Financial IT recently published an article shedding light on the growing emphasis organisations are placing on ESG considerations. This shift is propelled by rising customer and shareholder demands, coupled with escalating regulatory expectations.
ESG (Environmental, Social, Governance) has become a key focus for businesses due to customer, shareholder, and regulatory demands. This extends to anti-financial crime efforts as environmental crimes, human trafficking, and corruption intertwine with ESG concerns.
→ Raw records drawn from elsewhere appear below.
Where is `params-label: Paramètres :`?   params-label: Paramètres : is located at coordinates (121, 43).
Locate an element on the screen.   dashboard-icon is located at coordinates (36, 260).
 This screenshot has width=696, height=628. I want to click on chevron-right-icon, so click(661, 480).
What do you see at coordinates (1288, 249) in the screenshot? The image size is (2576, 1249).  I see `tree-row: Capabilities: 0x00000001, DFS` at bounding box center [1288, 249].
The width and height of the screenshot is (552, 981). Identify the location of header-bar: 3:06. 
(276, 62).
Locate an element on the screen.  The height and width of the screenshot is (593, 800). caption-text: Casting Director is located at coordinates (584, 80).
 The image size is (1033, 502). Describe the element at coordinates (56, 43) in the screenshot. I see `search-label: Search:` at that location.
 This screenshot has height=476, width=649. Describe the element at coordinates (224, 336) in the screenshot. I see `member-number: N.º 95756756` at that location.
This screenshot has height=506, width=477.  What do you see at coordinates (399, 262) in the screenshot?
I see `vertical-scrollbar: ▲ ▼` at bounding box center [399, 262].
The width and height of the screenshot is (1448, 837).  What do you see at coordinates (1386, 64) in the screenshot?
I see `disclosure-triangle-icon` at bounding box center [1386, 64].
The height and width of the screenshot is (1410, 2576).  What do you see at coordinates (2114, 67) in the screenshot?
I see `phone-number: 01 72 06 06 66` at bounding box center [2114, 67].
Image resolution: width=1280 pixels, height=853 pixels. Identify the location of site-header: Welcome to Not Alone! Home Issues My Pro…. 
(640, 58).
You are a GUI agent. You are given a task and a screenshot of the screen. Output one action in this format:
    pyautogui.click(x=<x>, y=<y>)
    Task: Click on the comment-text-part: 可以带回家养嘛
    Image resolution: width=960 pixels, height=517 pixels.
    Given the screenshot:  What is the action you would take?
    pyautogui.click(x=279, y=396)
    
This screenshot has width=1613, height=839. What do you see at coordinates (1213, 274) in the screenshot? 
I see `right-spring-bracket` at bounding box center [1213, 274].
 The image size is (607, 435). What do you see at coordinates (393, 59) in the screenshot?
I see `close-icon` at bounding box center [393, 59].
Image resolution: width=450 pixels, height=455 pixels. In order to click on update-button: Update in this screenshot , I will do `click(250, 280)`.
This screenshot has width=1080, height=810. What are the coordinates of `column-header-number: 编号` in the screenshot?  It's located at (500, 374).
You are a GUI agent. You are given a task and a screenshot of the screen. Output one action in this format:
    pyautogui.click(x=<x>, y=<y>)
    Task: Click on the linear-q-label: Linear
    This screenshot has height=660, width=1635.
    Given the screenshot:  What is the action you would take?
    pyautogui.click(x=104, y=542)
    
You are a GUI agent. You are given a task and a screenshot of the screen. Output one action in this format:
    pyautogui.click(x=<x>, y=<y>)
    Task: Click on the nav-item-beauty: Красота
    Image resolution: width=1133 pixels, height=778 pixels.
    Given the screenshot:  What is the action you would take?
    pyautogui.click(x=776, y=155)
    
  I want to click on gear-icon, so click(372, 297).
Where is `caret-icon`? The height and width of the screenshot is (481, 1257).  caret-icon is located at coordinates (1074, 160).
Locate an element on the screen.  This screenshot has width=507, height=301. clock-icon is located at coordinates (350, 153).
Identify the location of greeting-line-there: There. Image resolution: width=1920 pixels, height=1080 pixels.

Facctum suggests three strategies to enhance ESG through optimized AML controls:
- Effective Controls: Strong AML controls are crucial, especially in high-risk industries linked to illegal activities, such as logging or mining.
- Positive Culture: Develop a positive AML culture by embedding compliance with ESG and other rules into company policies, providing staff training, and consistently identifying and addressing risks.
- Thorough Due Diligence: Apply KYC practices to suppliers and partners, building an ethical supply chain that aligns with ESG values.
By integrating AML practices and ESG objectives, organisations can combat financial crime while supporting sustainability goals.
Our Chief Strategy Officer, Chrisol Correia, highlighted the significance of AML practices in not only detecting and addressing financial crime, but also in playing a crucial role in exposing increasingly sophisticated environmental criminals. He emphasised the dual advantages of this approach: rewarding those adhering to regulations and simultaneously safeguarding the environment and ecosystems.